Phantasielos, schlechte Wege, Öde Gegend, eine katastrophale Karte, schlichtweg falsche Wegebeschreibung... (unter "am Ende der Straße" stelle ich mir jedenfalls keine Kreuzung vor) Wenn sich schon der Testreiter verreitet und Pferdeäppel auf dem Flughafen hinterläßt.... wähnen sich 3 ortsfremde Reiter ganz richtig.

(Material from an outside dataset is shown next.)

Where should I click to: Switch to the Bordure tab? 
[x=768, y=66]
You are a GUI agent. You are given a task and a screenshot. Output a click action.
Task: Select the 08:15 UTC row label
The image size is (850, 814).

Warum reitet man bei einer Ralley mit?

Um mal woanders zu reiten
Für einen schönen Ritt
Für anspruchsvolle oder phantasiereiche Aufgaben die viel Spaß bringen
Den Teamgeist zu stärken
Tolle Preise absahnen oder dem Veranstalter einen Gefallen tun
Freunde und Reiter treffen

Nun ja, schlechte Wege nimmt man in Kauf, wenn die Ralley oder die Landschaft reizvoll sind, blöde Fragen sind tolerierbar, wenn es ein schöner Ritt ist, auch ein Verreiten ist weniger tragisch, wenn die Bodenqualität gut ist, aber selbst dann dämpft erfahrungsgemäß solch ein Patzer die Laune erheblich, selbst ohne Zeitlimit. A und O einer Ralley sind eine gute Karte, eine fehlerfreie unmißverständliche Wegebeschreibung oder eine eindeutige und dauerhafte Markierung oder man schreibt das Ganze als O-Ritt aus, aber dann ist eine Topografische Karte Pflicht! Sicher, auch zu Hause reite ich über Straßen, an der Bahnlinie entlang und unter der Autobahn her, wenn es sich nicht vermeiden läßt, aber wenn ich einlade, Freunde und Bekannte keine Umstände und Mühen scheuen, ihre Pferde verladen und viele Kilometer weit angereist kommen, dann suche ich doch unsere schönsten Strecken aus!
Die nächste Ralley suchen Silke und Abai aus.